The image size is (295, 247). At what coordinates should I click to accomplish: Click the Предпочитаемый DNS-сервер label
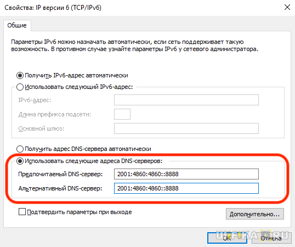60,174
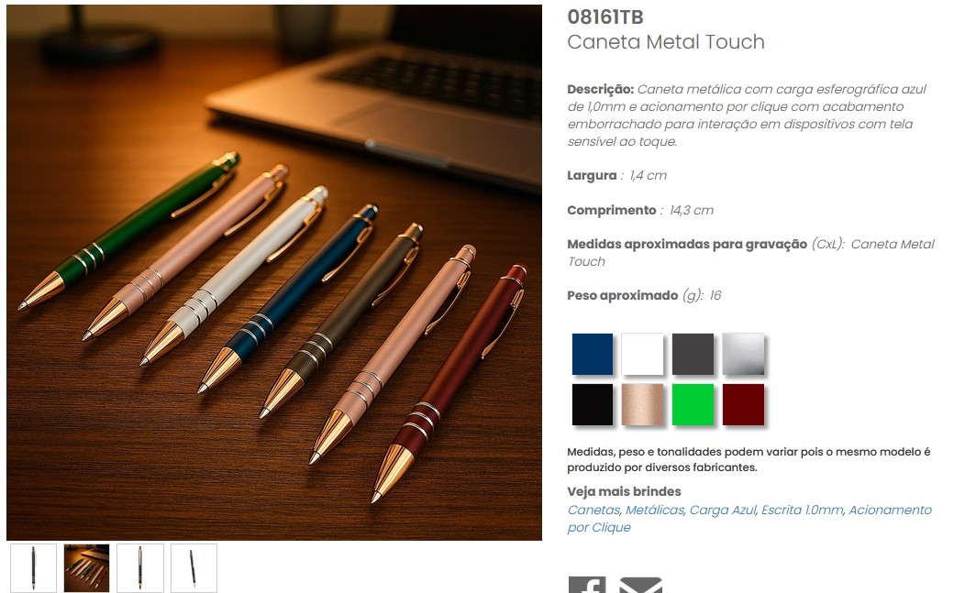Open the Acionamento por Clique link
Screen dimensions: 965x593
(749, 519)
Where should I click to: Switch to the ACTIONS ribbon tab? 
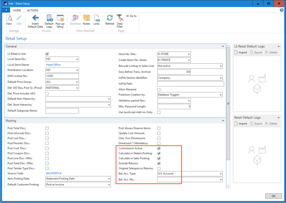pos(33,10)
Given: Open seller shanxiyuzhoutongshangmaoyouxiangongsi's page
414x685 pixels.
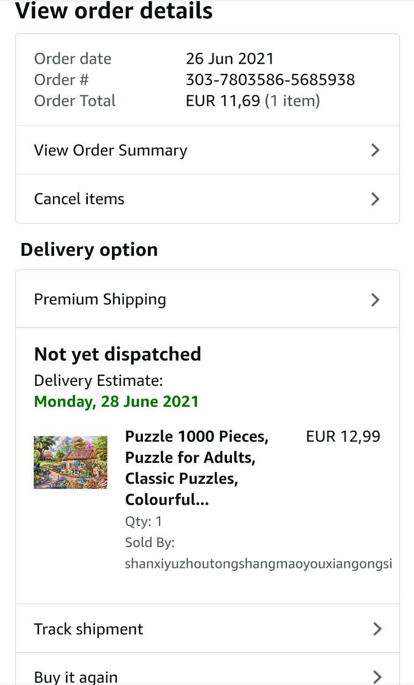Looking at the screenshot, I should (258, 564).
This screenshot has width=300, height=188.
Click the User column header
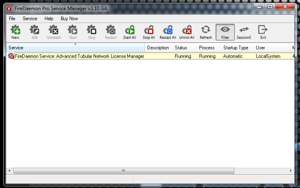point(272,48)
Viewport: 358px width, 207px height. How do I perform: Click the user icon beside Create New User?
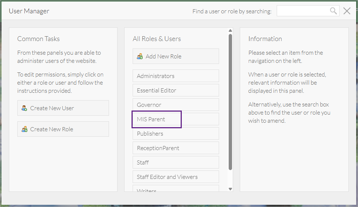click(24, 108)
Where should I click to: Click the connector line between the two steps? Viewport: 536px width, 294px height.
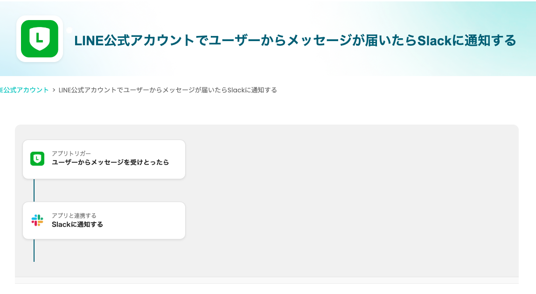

--

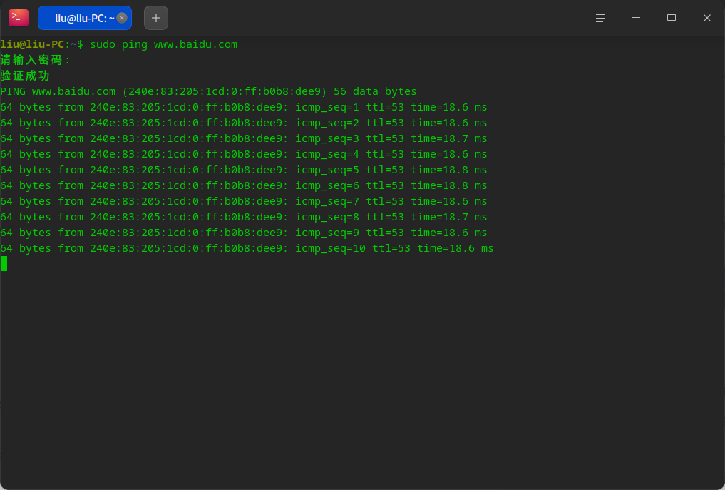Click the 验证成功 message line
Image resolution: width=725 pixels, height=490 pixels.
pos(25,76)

> Problem to solve
From the records above, copy exactly the stretch from the line holding "The image size" through the line holding "Where should I click to: Click", both ends included, without the pictures.

> Response area
The image size is (295, 247). At what coordinates should I click to accomplish: Click the Предпочитаемый DNS-сервер label
60,174
Open the Acionamento por Clique link
Screen dimensions: 965x593
(749, 519)
Where should I click to: Switch to the ACTIONS ribbon tab? 
pos(33,10)
Given: Open seller shanxiyuzhoutongshangmaoyouxiangongsi's page
414x685 pixels.
Looking at the screenshot, I should (258, 564).
This screenshot has width=300, height=188.
Click the User column header
point(272,48)
Viewport: 358px width, 207px height. How do I perform: Click the user icon beside Create New User?
click(24, 108)
Where should I click to: Click the connector line between the two steps? Viewport: 536px width, 294px height.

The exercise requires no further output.